From allow_failure to blocking

There’s a special kind of CI job that everyone on a team quietly learns to ignore: the one marked allow_failure: true. It runs, it goes red, the pipeline goes green anyway, and after the third time you stop looking at it. I inherited six of those when I moved rust-tool-base’s CI to GitLab. Over a few days I turned three of them into real gates, and the interesting part was never the YAML. It was working out which ones had earned the right to block, and which hadn’t.

What allow_failure actually buys you

allow_failure: true is genuinely useful, and quietly corrosive. It lets a job report a problem without stopping the pipeline, which is exactly right for a check that’s noisy, not yet stable, or guarding against something you can’t fix this minute. The trouble is that a warning nobody is forced to act on is a warning nobody acts on. Leave a job advisory long enough and it becomes scenery: red, ignored, pointless. So an advisory check is really a promise, “I’ll make this blocking once it’s trustworthy”, and a promise you only ever mean to keep is just a lie you haven’t noticed yet.

When I migrated rust-tool-base from GitHub Actions to GitLab CI, the move landed six jobs as allow_failure: true: the macOS and Windows tests, the integration tests, cargo-audit, trivy, and coverage. That wasn’t laziness. A migration is the wrong moment to also be fighting flaky gates. But it left me holding six promises to either keep or admit I wasn’t going to.

A check earns the right to block

Here’s the rule I settled on. A check earns the right to fail your build when two things are true: it’s meaningful (a red result is a real problem, not noise) and it’s reliable (it goes red only when there genuinely is a problem, and it can actually run to completion). Flip a check to blocking before both hold and you haven’t raised the bar, you’ve taught the team to force-merge past red, which is worse than no gate at all, because now the red means nothing.

Three of my six crossed that line within a few days. Three deliberately didn’t. The reasons are the whole story.

trivy: blocked once there was nothing to block on

trivy scans the dependency tree for HIGH and CRITICAL advisories. It went across as advisory for an honest reason: the Cargo.lock at migration time already carried two known HIGH/CRITICAL advisories I hadn’t cleared yet, a path-traversal in gix-validate and a DNS-rebinding issue in rmcp. Make trivy blocking with those sitting there and the pipeline is red from day one, over problems I already knew about and was already fixing. So it stayed advisory until the dependency bumps cleared both, and then the allow_failure line came out. The gate never changed. The tree underneath it got clean enough to stand on.

integration-tests: blocked once it could actually run

The integration tests stand up a real Gitea in a Docker-in-Docker service and talk to it. They were advisory for a different reason: they couldn’t reliably run. dind needs a privileged runner, and the suite was resolving the container host with a hardcoded 127.0.0.1 that didn’t hold everywhere. Blocking a job that fails for infrastructure reasons rather than code reasons is the fastest way to make people distrust the entire pipeline. So the fix wasn’t in the YAML, it was making the thing dependable: privileged set on the runner, and the host resolved through the test library’s own get_host() instead of a hardcoded address. Once it ran the same way every time, it earned the gate.

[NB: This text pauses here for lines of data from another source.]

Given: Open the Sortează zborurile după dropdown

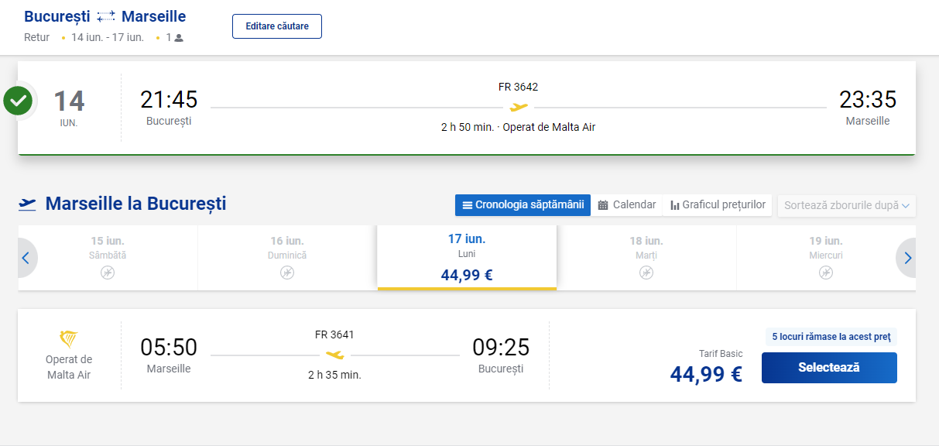Looking at the screenshot, I should click(847, 205).
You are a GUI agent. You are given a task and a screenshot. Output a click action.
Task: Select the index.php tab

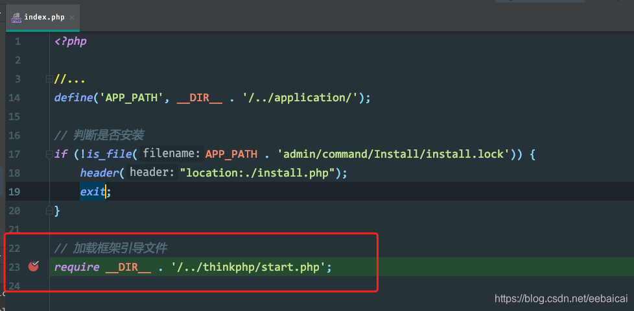click(x=43, y=18)
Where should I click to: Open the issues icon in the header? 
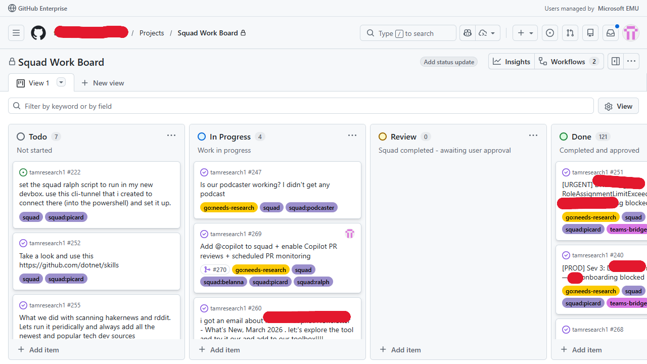coord(549,32)
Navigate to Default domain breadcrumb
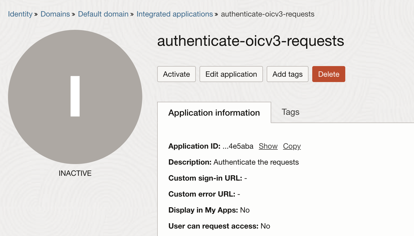The height and width of the screenshot is (236, 414). [x=103, y=14]
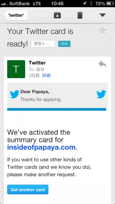Click the Get another card button
This screenshot has width=115, height=204.
[28, 190]
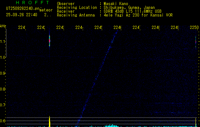Select the UT2509262240 file name label
200x127 pixels.
pyautogui.click(x=23, y=8)
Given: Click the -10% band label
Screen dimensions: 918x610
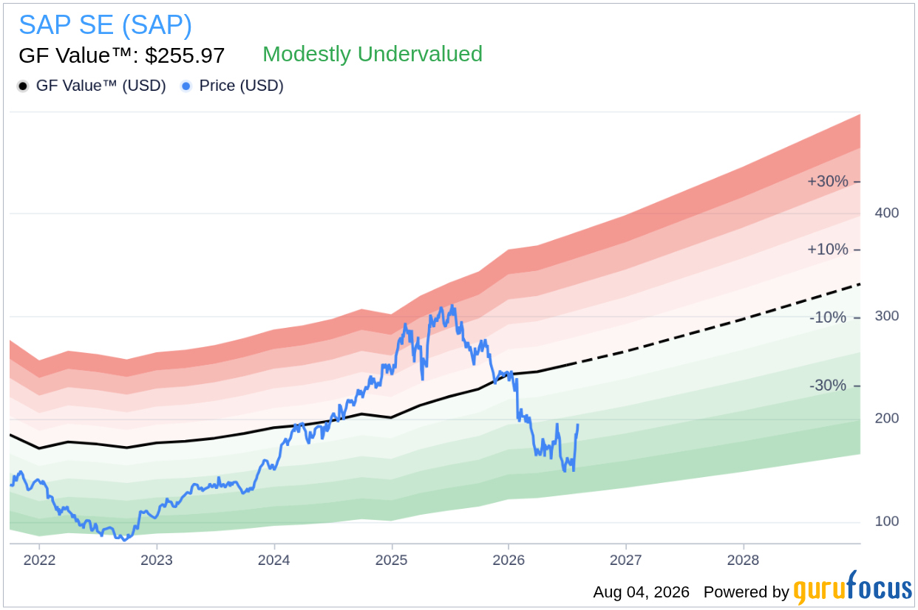Looking at the screenshot, I should point(828,318).
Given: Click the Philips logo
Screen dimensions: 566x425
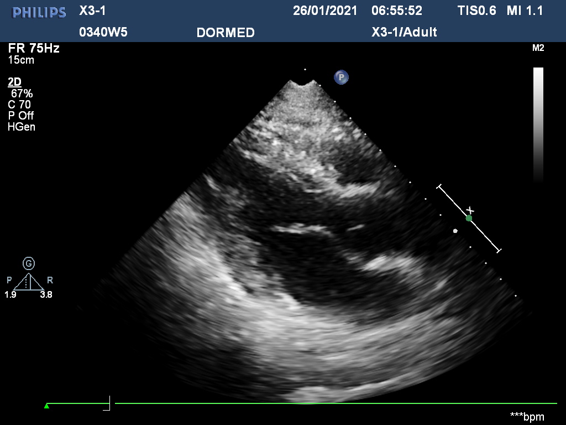Looking at the screenshot, I should (x=39, y=12).
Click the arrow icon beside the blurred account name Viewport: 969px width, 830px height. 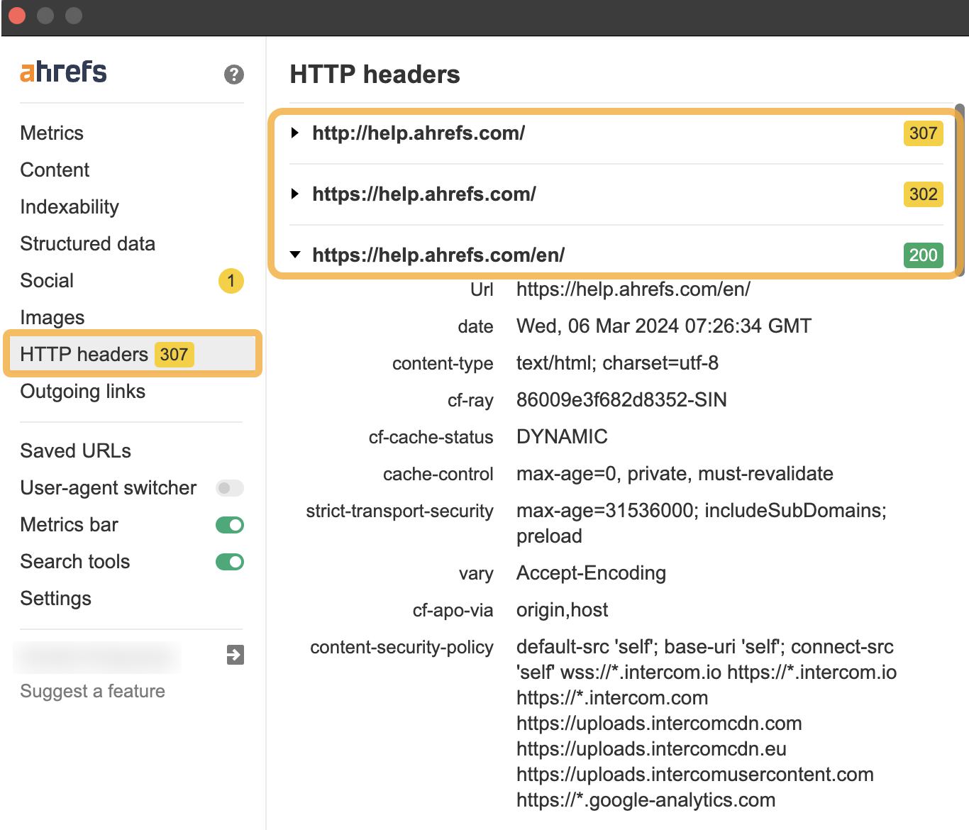(x=234, y=655)
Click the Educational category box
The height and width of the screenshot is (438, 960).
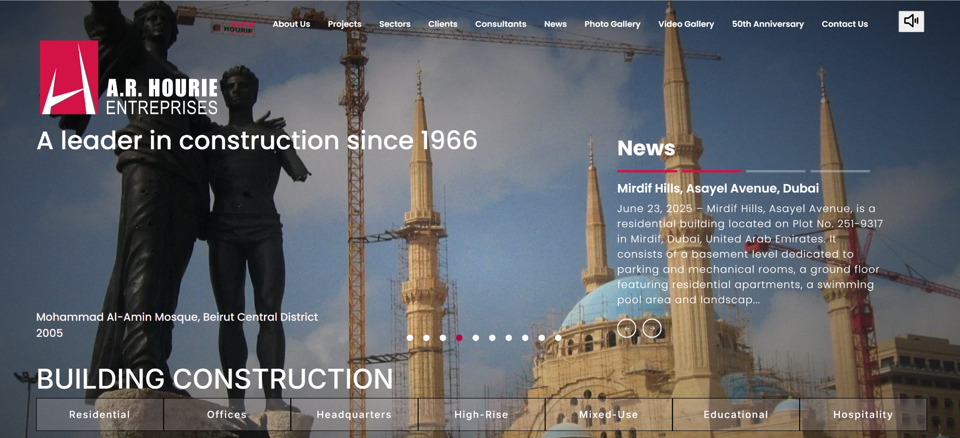pos(736,415)
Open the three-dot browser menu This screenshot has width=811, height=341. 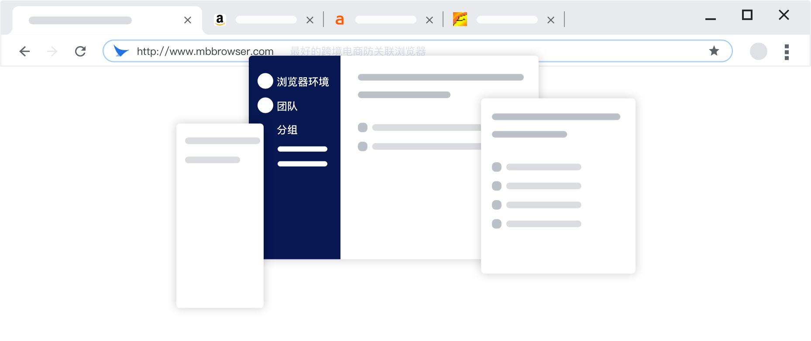click(787, 52)
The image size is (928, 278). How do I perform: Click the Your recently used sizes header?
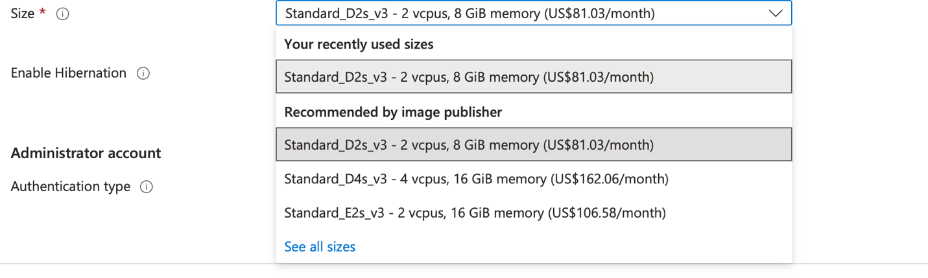[359, 44]
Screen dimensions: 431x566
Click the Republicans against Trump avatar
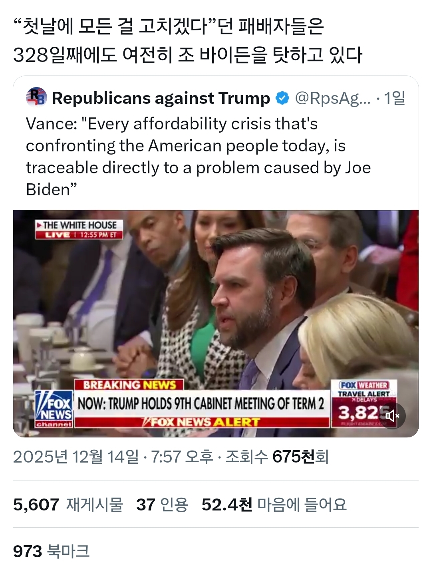click(x=36, y=98)
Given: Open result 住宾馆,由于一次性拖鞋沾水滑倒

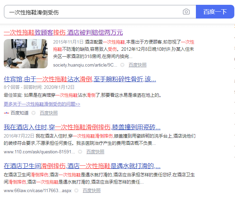Looking at the screenshot, I should click(80, 79).
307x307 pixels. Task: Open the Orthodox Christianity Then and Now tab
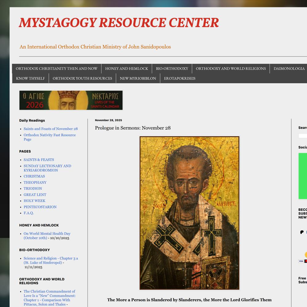[x=56, y=68]
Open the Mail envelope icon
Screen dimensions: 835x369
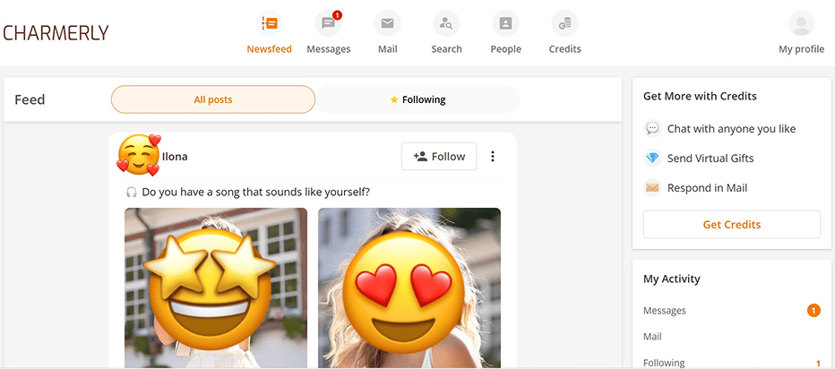point(387,23)
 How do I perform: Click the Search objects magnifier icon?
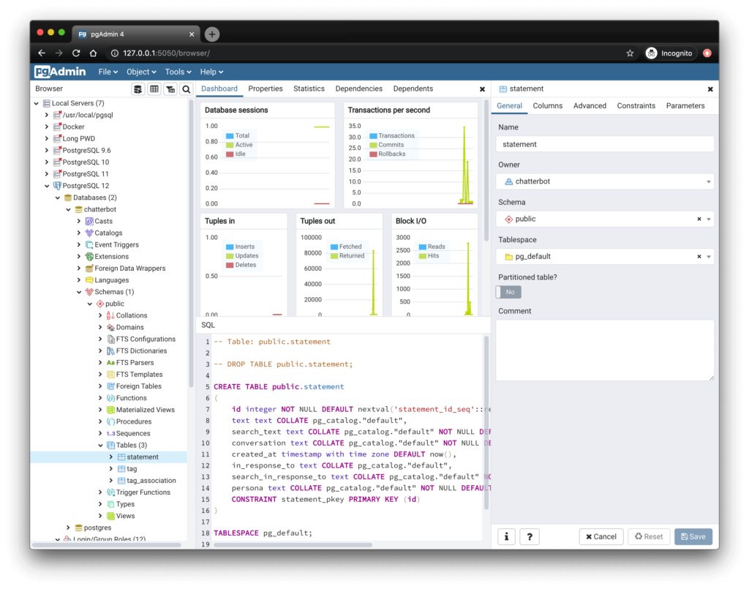[x=185, y=89]

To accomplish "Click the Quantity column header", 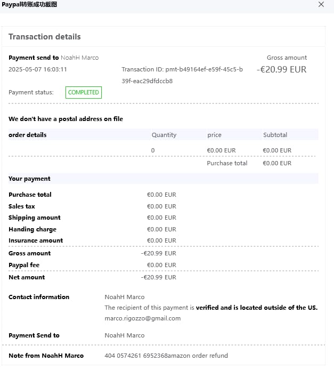I will 164,135.
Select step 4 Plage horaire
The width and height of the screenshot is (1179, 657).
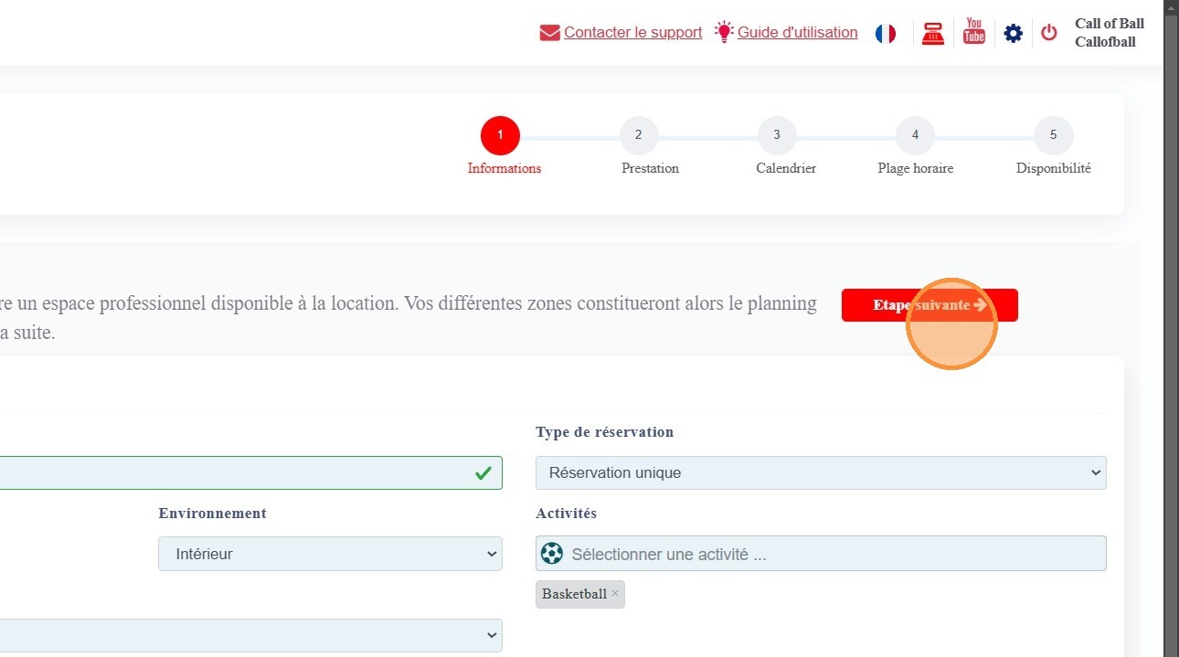click(x=915, y=136)
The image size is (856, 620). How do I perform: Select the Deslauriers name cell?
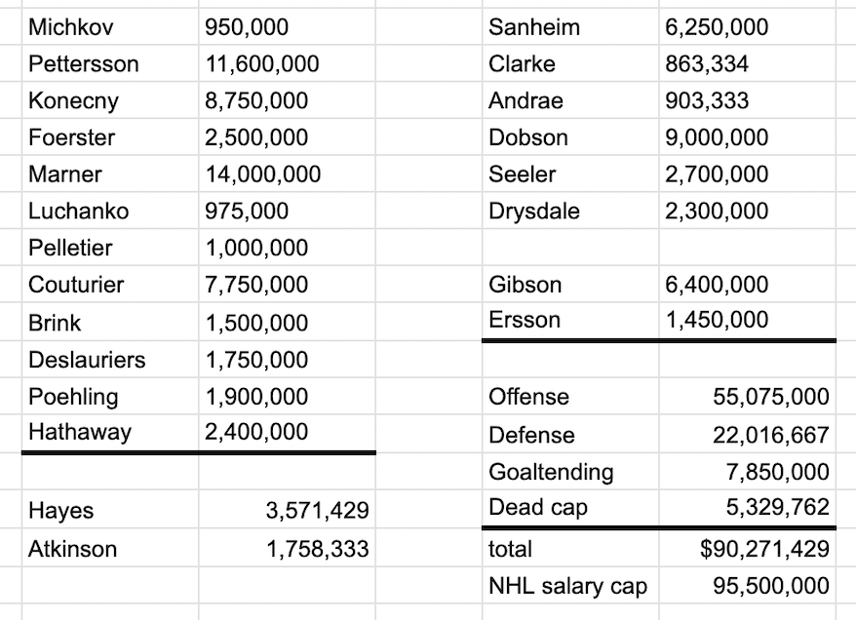point(109,360)
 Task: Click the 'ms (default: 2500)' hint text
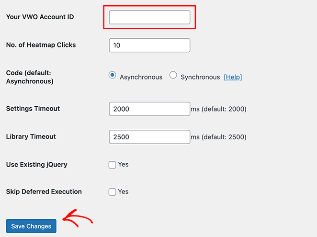[218, 137]
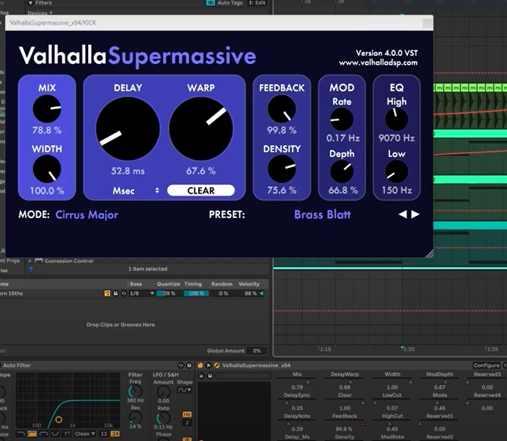Viewport: 507px width, 441px height.
Task: Open the Clean filter circuit dropdown
Action: tap(84, 434)
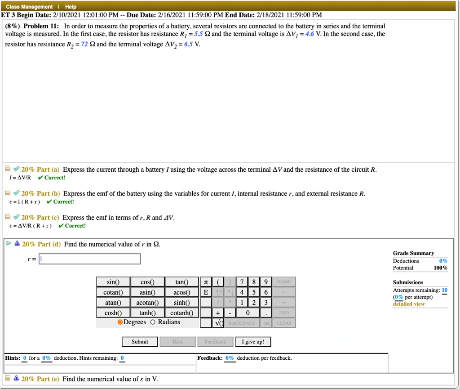Click the I give up! button

tap(253, 342)
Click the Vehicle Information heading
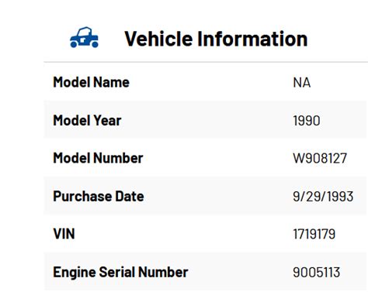The height and width of the screenshot is (292, 368). [x=216, y=39]
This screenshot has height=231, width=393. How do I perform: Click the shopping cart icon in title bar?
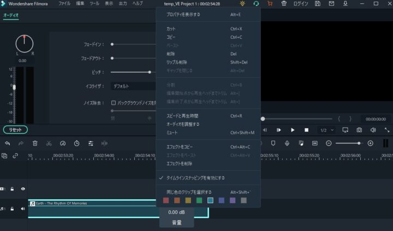click(x=270, y=4)
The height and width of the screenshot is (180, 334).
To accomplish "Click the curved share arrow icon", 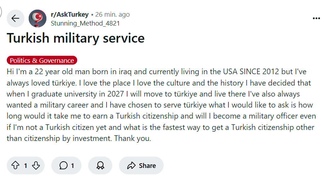I will (x=131, y=165).
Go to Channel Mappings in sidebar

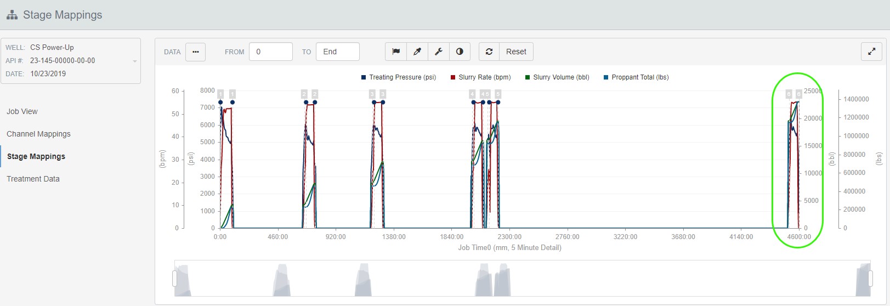click(38, 134)
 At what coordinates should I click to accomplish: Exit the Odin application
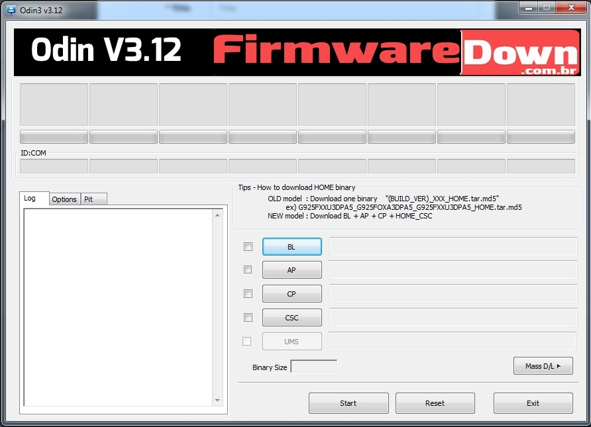pyautogui.click(x=533, y=403)
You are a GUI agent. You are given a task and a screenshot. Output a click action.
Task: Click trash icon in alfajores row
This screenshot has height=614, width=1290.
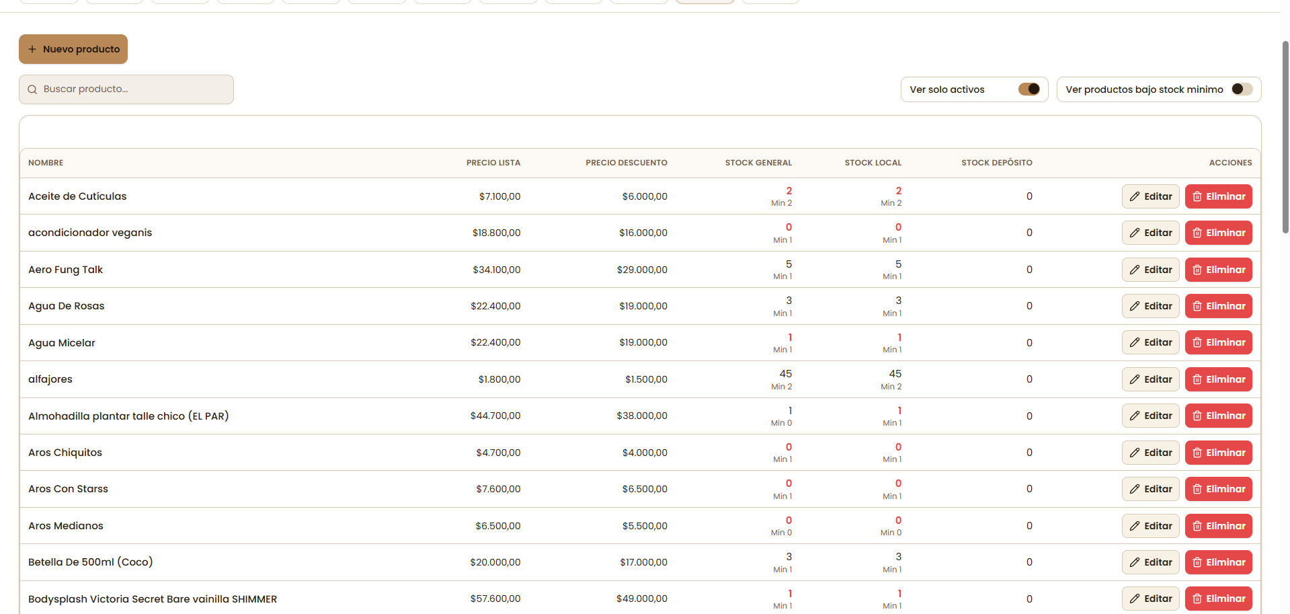pos(1197,379)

coverage: blocked once it could run at all, then once it cleared the bar

Coverage is the two-step one, and my favourite, because it nearly didn’t make it for a thoroughly undramatic reason: it ran out of memory. cargo llvm-cov instruments every test binary, and linking hundreds of instrumented object files needs more RAM than the shared medium runner had, so the job bus-errored on the link. I tagged it onto a larger runner, and then the shared SaaS runners were switched off entirely, so the tag matched nothing and the job sat pending forever.

The fix was a self-hosted homelab runner with the RAM the instrumented link actually needs. I moved coverage there but kept it advisory for one run, to confirm the box could finish the build before I trusted it. It did, at 73.22% line coverage, so I set the gate to fail under 70% and made it blocking. Three points of headroom: enough that ordinary churn won’t trip it, tight enough that a real drop will. A coverage gate pinned to the current number is a tripwire that fires on the very next commit; set it a touch below and it catches regressions instead of normal life.

The three I left advisory, on purpose

The point was never “block everything”. Three jobs are still allow_failure in the current pipeline, deliberately. The macOS and Windows tests run on SaaS runners that bill by the minute; they’re worth running, not worth blocking every merge of a Linux-first project over a quota I’m choosing to ration. And cargo-audit stays advisory because cargo-deny already does the blocking advisory check: cargo-audit is a second opinion from a different database, and a second opinion that can veto isn’t a second opinion, it’s a duplicate gate that will eventually disagree with the first and block you on the difference.

That’s the same rule from the other side. Those three haven’t earned the right to block, because blocking them would cost more than it ever caught.

The upshot

allow_failure: true is fine as a waiting room and corrosive as a destination. Every advisory check is a promise to make it blocking once it’s both meaningful and reliable, and the job is to keep the promise or admit you won’t. trivy earned its gate when the advisories cleared, the integration tests when they ran the same way every time, coverage when it had a runner with enough memory and a threshold set just below the current mark. The three I left advisory earned that standing too, by costing more to block than they’d catch. The YAML is one deleted line per job. Knowing which line to delete, and when, is the whole skill.